Required work
1 > Please explain, in one to three sentences, why the study-limitations passage counts the use of continuous conventional 10–20 system EEG as a major strength.
2 > According to the study-limitations passage, during which period did the neonates have no EEG monitoring?

Supplied passage
BEGIN
This study has strengths and limitations. A major strength is that this study used continuous conventional 10–20 system EEG for neuromonitoring of neonates with CHD. cEEG has higher sensitivity and specificity to detect neonatal seizures compared to aEEG. Secondly, the study evaluated various components of EEG findings and used this data for objective classification of EEG background based on severity. However, this study has limitations as well. First, not all neonates were monitored for a full 72 h post-operatively. Only a small number of neonates included in the study had brain MRI obtained in pre- and post-operative period. This cohort study included a wide spectrum of CHD types that might have different types of cEEG abnormalities further preventing subgroup analysis. Another limitation is that neonates included in the study did not have EEG monitoring intra-operatively. Future studies performing intraoperative cEEG to identify real-time changes in EEG findings in respect to cardiac interventions are needed. Long-term neurodevelopmental data were collected for the same cohort and will be reported as subsequent results in a study conducted by the same authors.
END
Collected material
BEGIN
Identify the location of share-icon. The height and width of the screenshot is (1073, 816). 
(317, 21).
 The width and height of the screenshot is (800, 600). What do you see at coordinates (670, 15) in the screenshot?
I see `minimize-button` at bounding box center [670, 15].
END
Answers to the tasks
1 > Continuous conventional EEG (cEEG) is more sensitive and more specific than aEEG for detecting seizures in neonates. Using it for neuromonitoring of neonates with CHD is therefore a major strength of the study.

2 > Intra-operatively.